In the entries below, find the line with "1456x819 pixels. How" and transcribe it and every line after it exactly, through the last line, without pictures.

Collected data
+---+
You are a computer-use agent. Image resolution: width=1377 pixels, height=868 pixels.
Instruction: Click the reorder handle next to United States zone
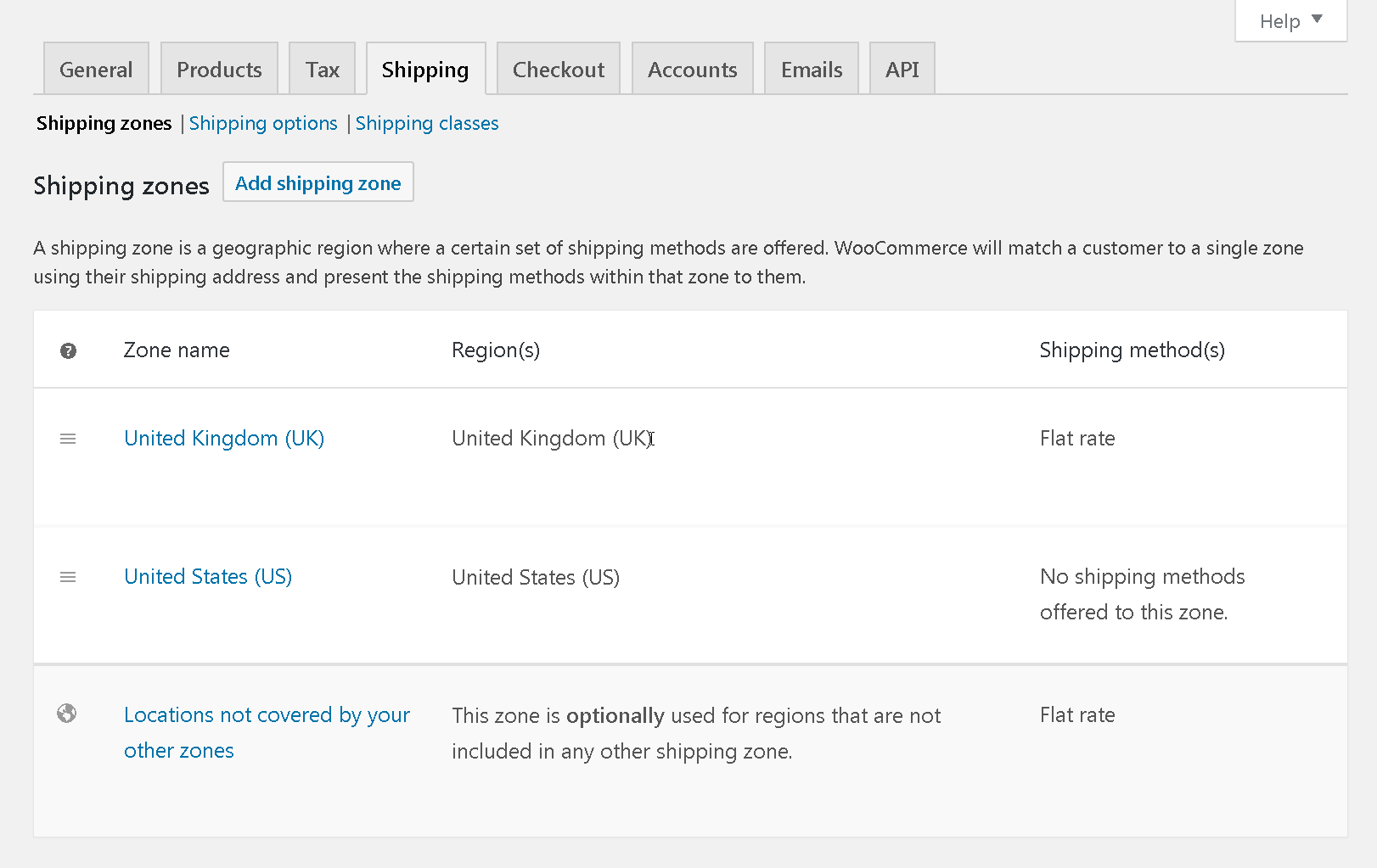[68, 576]
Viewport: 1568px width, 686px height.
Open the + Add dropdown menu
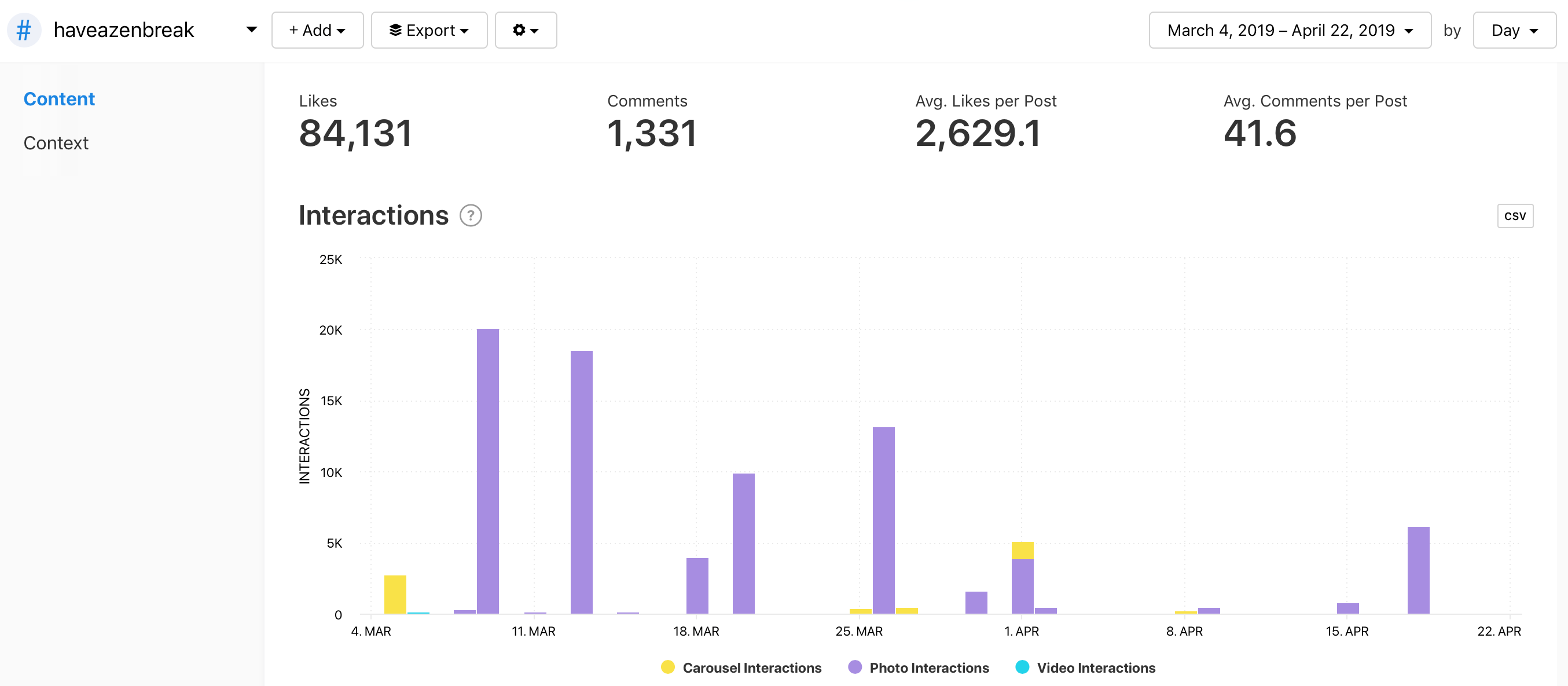(317, 30)
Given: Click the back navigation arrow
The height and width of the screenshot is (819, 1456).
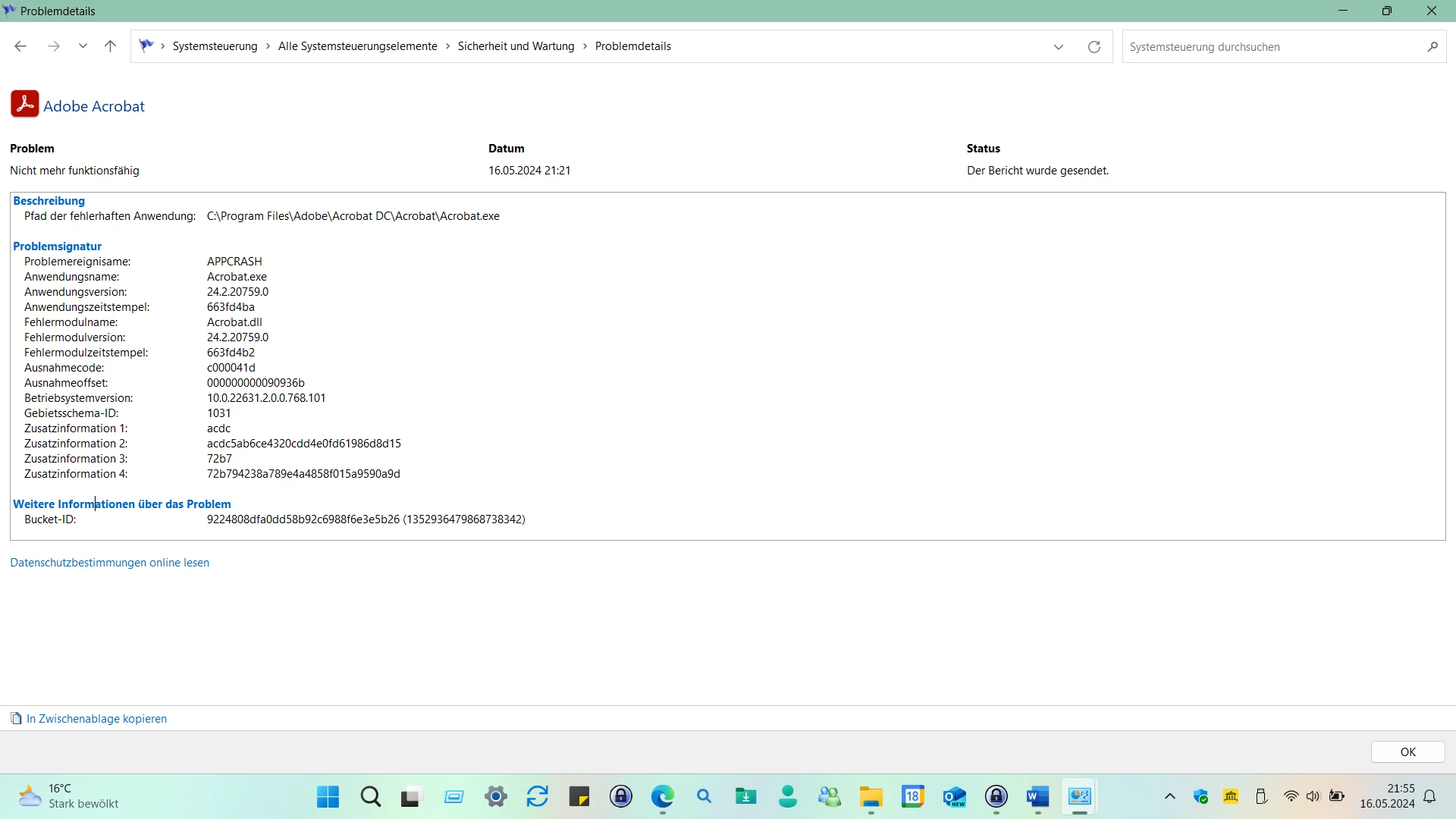Looking at the screenshot, I should tap(20, 46).
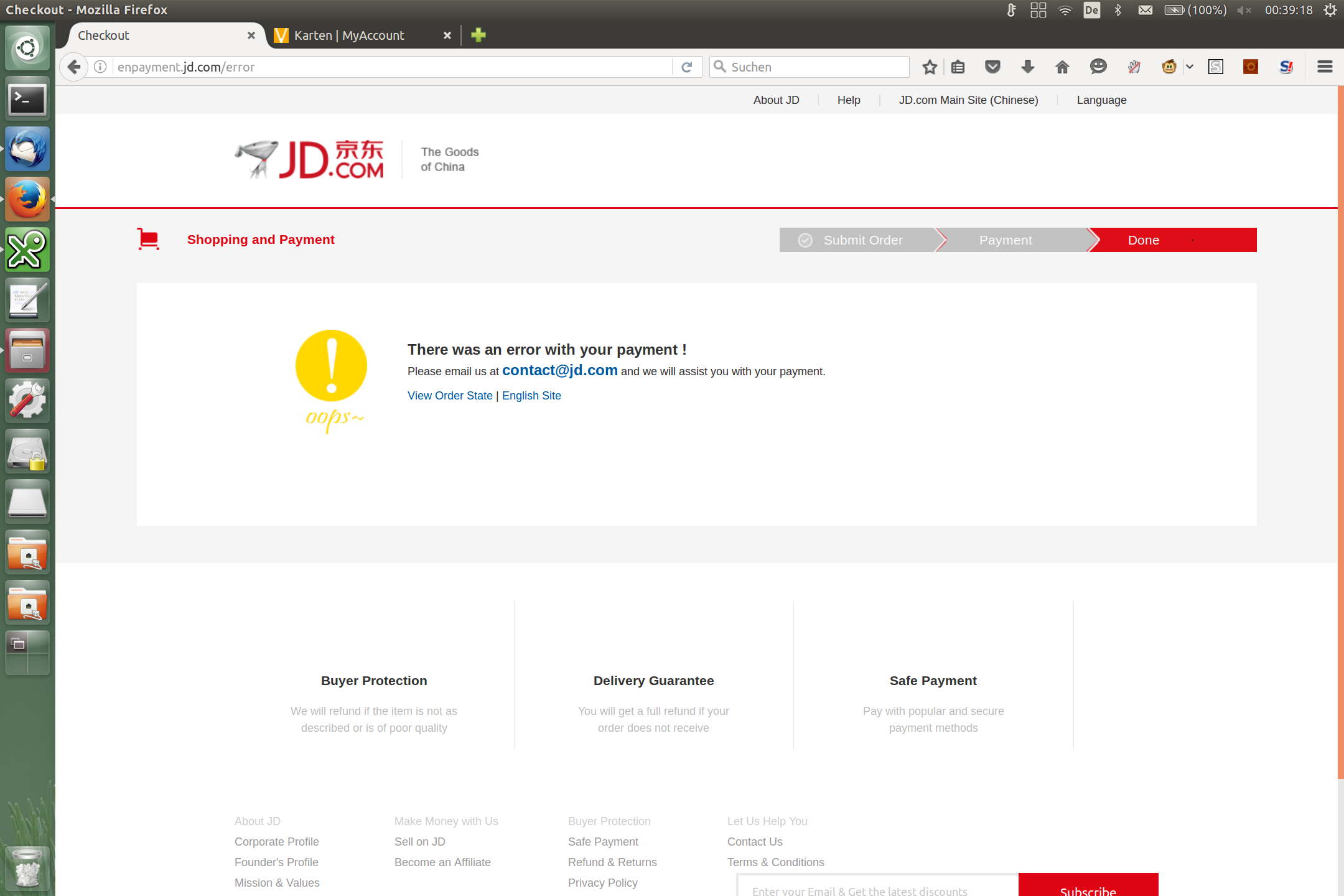1344x896 pixels.
Task: Open site information icon in URL bar
Action: pyautogui.click(x=100, y=67)
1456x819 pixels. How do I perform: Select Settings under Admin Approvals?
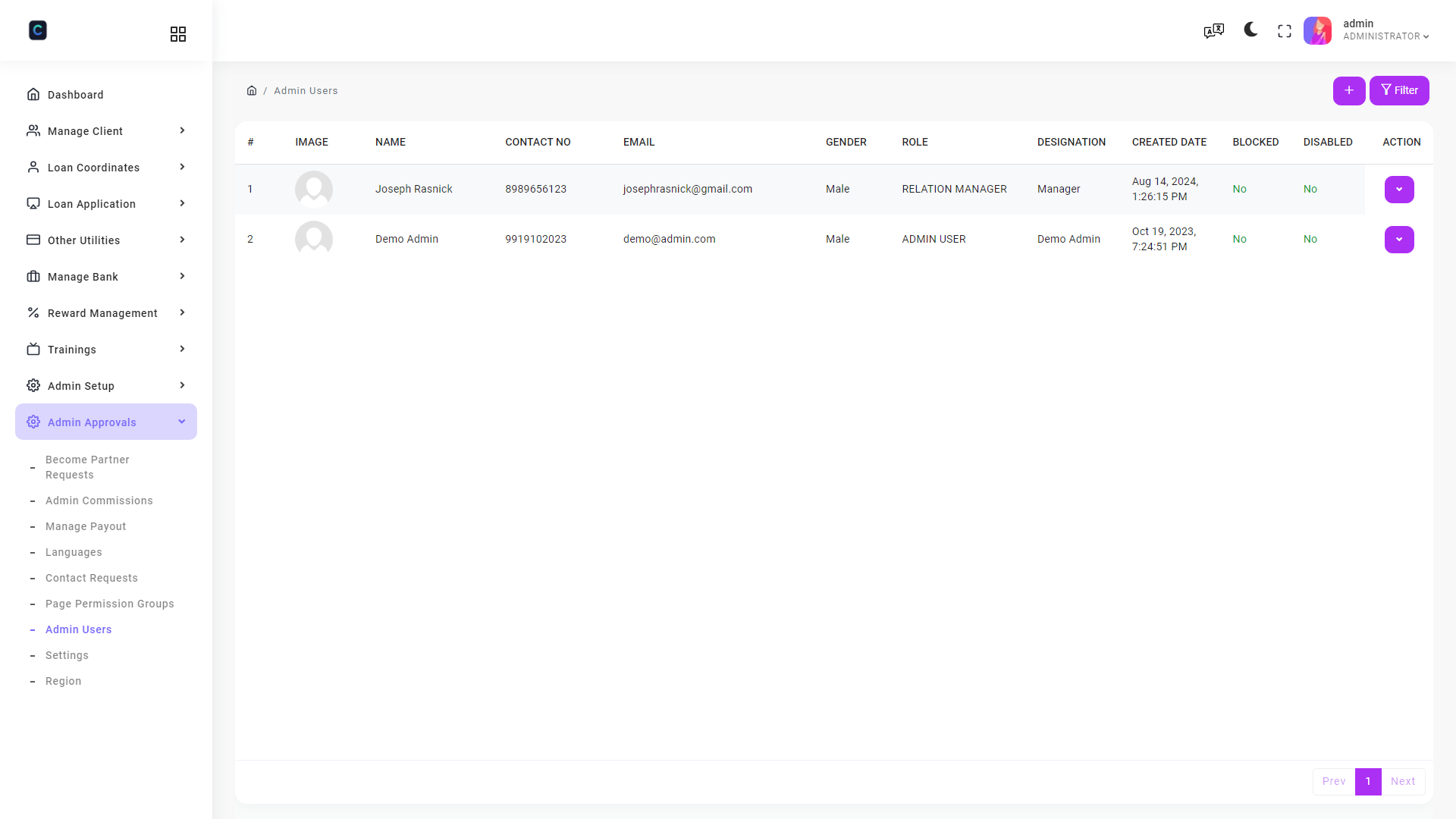pyautogui.click(x=67, y=654)
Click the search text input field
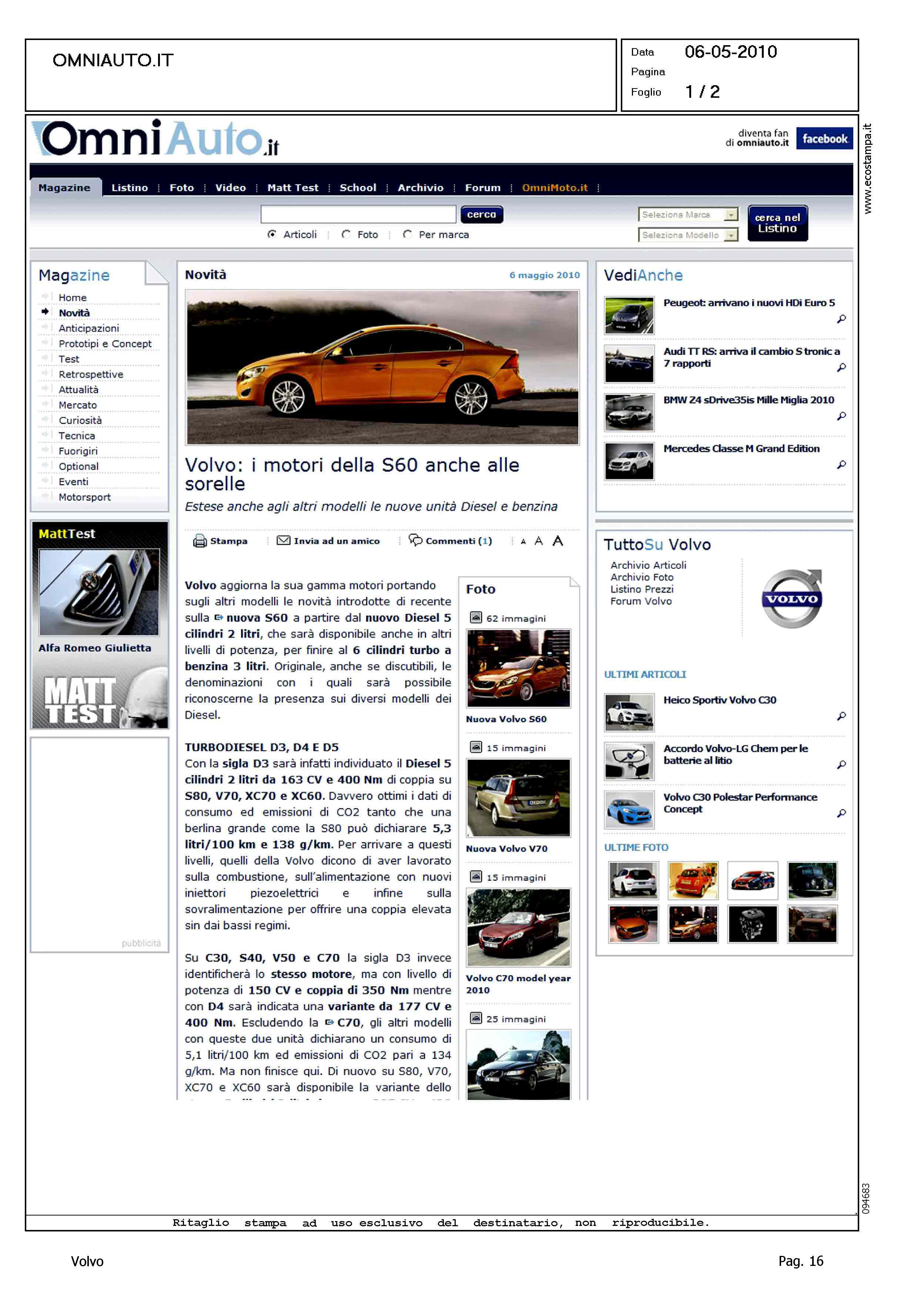 358,214
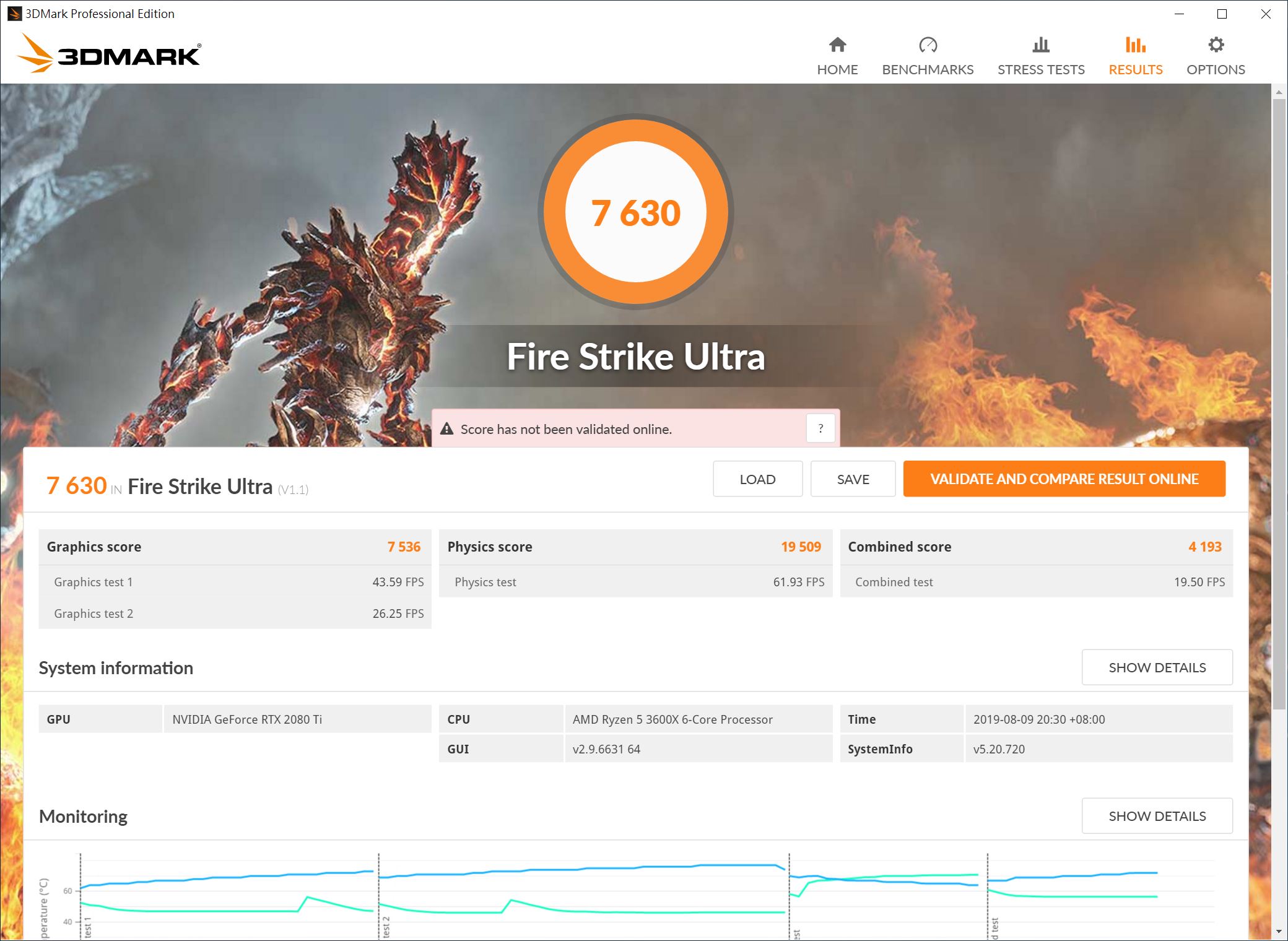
+---+
Your solution —
1456x819 pixels. How do I perform: Select Settings under Admin Approvals?
pyautogui.click(x=67, y=654)
Click the search text input field
 358,214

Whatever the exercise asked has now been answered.